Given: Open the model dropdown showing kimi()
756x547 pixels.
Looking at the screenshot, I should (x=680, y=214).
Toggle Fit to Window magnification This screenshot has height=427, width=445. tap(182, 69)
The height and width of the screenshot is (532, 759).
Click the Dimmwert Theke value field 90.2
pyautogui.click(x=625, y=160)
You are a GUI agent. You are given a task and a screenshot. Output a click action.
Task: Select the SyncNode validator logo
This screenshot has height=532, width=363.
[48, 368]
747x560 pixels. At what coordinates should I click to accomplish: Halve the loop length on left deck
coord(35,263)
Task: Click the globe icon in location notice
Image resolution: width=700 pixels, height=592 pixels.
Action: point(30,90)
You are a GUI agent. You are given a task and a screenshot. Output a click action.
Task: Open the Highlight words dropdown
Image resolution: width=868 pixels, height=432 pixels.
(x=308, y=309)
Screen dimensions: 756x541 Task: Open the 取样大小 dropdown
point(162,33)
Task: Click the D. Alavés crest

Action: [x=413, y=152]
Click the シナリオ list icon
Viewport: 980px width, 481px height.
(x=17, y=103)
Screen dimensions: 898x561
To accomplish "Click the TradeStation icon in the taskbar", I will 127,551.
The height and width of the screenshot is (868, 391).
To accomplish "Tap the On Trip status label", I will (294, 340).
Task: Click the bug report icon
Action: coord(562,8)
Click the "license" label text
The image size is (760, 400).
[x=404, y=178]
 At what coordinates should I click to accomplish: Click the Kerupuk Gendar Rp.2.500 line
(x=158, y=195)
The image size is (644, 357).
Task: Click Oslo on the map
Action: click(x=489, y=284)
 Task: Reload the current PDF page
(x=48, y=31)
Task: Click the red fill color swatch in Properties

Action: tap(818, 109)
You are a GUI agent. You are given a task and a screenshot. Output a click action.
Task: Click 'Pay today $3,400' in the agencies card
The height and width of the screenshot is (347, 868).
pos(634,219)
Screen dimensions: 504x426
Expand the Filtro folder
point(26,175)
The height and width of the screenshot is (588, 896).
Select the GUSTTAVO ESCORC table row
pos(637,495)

——

#### [TASK TO CARRY OUT]
An exact copy of the lines above between the line holding "The image size is (760, 400)." and the line holding "Screen dimensions: 504x426", inclusive, is the whole answer.

#### [ANSWER BOX]
The image size is (760, 400).
[x=404, y=178]
 At what coordinates should I click to accomplish: Click the Kerupuk Gendar Rp.2.500 line
(x=158, y=195)
The image size is (644, 357).
Task: Click Oslo on the map
Action: click(x=489, y=284)
 Task: Reload the current PDF page
(x=48, y=31)
Task: Click the red fill color swatch in Properties

Action: tap(818, 109)
You are a GUI agent. You are given a task and a screenshot. Output a click action.
Task: Click 'Pay today $3,400' in the agencies card
The height and width of the screenshot is (347, 868).
pos(634,219)
Screen dimensions: 504x426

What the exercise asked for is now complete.